Almost every consultant hates the phrase “paradigm shift.” And in effect, because of the recent global financial crisis, it is easy to see how consumer and business sentiments have changed quite radically. At least for now, the days of freewheeling risk taking, unabashed materialism and wanton spending have been replaced with frugality, caution and spending cutbacks.
PIMCO bond king Bill Gross, would agree that “thrift” is a new mainstay. In an Atlantic article, Mr. Gross suggests that as a result of the global financial crisis there’s something different regarding investor outlook:
“Risk taking went over the edge. We are inventing something new. We’re very afraid. We know from the Depression that people who lived through it didn’t change their mentality for the rest of their lives. They were sewing their socks. My sense is that it will take 10-20 years to find that kind of risk taking in people again.”
A recent survey conducted by Money Magazine validates Mr. Gross’ positions. Polling over 1,200 Americans, the survey discovered:
• 54% report they are worse off now than a year ago
• 89% say they’ve changed how they manage money
• The top three new habits are: eating at home more often, looking for discounts and cutting back on luxury purchases
• New attitudes are emerging with 88% surveyed saying they will be more frugal, 81% playing it safer with investments and 74% ignoring advice from Wall Street
• Men seem more pessimistic about the economy than women
• 73% said in the future they will play it safer with money and focus less on materialistic gain
To be sure, the results of the survey—at least for Americans—present a new prototypical consumer who is less trusting, a bit more conscious of his or her finances, and one that is getting “back to basics.”
Whether we are permanently in a new paradigm—or not—these statistics paint a new reality that marketers must take into account.
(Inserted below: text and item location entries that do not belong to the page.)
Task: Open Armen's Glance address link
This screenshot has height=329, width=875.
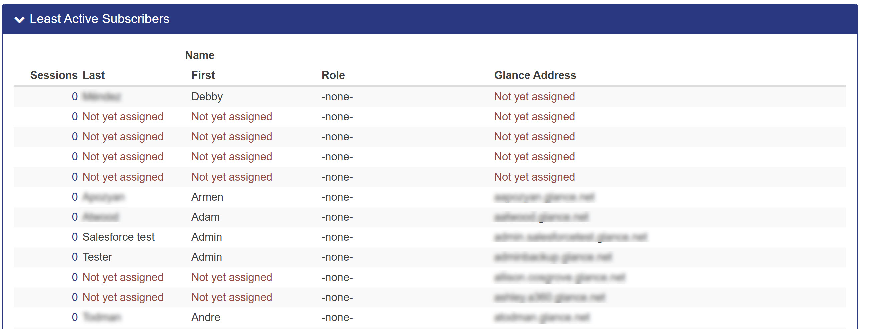Action: pyautogui.click(x=543, y=197)
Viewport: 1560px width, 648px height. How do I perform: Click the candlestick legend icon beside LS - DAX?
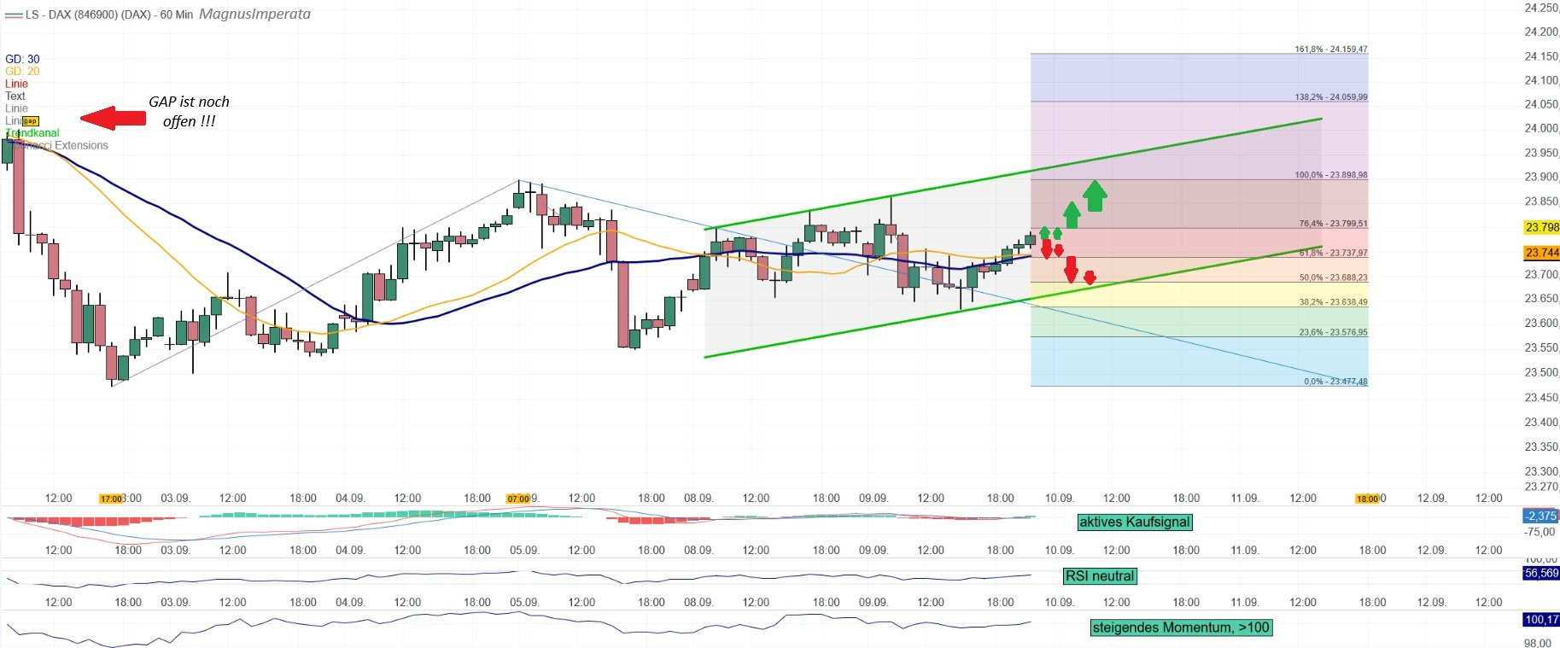click(13, 15)
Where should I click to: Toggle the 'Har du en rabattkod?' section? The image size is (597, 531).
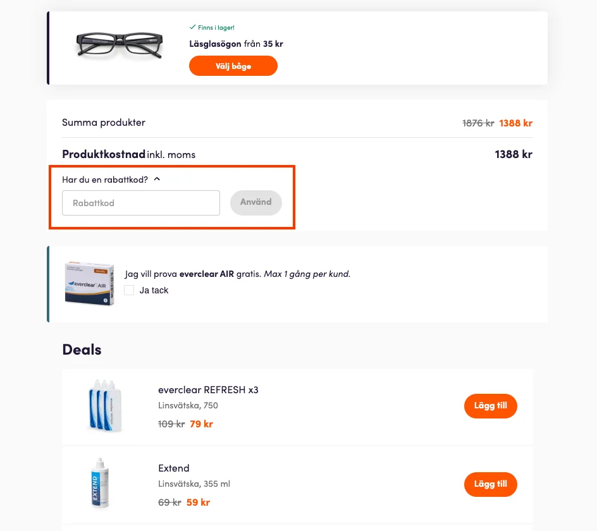105,180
Most companies have accepted this new reality and are baking marketing strategies accordingly.
But many company executives anxiously sit on the sideline, hoping that market conditions get “back to normal” so they can raise prices, increase capacity and worry less about operational efficiencies.
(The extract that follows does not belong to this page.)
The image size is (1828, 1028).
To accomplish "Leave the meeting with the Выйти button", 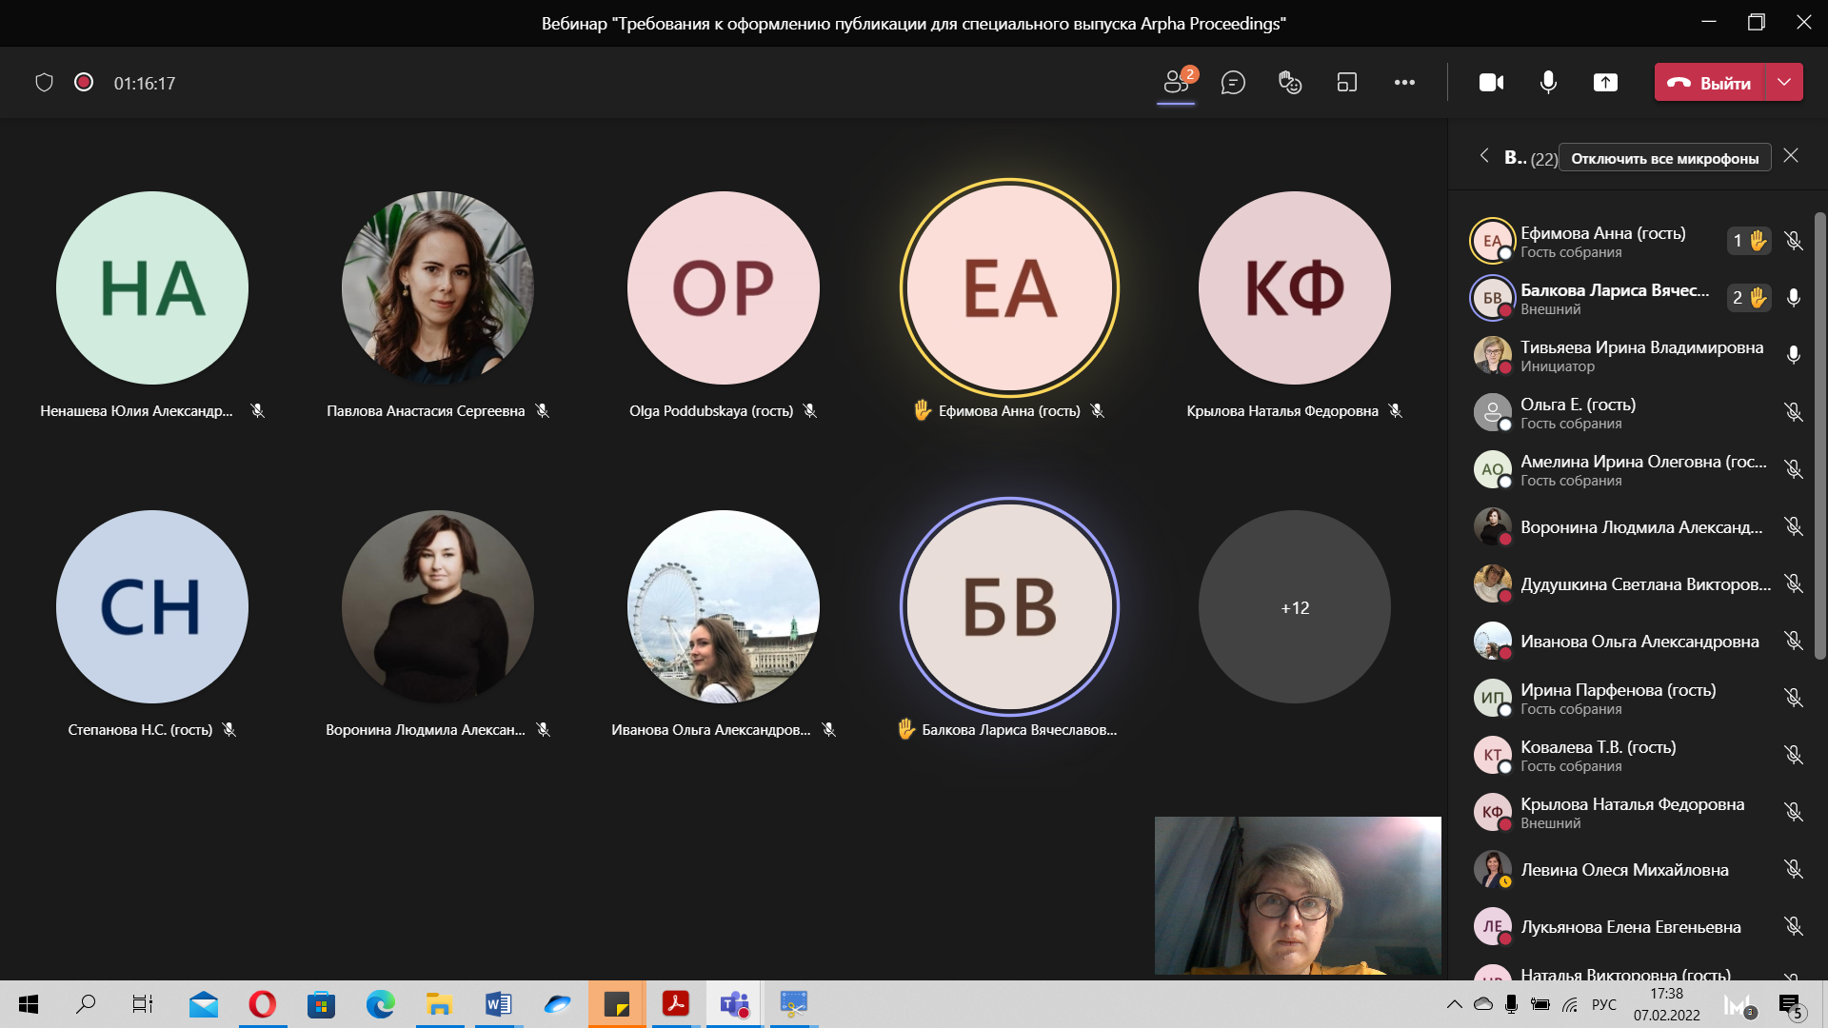I will [1710, 83].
In statistics, reversion to the mean indicates there are driving forces towards the average, and that outliers will eventually join the “normal”. Perhaps however these changes in consumer and business sentiments are permanent—and in effect, the mean has moved.
• Longer term (in the next four years) will you be better off than today? What’s your outlook—optimistic or pessimistic?
• Target commercials show your home patio deck as the new vacation spot, a “Slip and Slide” as the new water park, and playing with a Wii as the new dance club. What do you think of these commercials? Does Target have their messaging right?
• Do new attitudes of frugality and safety have staying power? Once the recession ends—and it will—is it back to the past, or is this the new reality for consumers and businesses?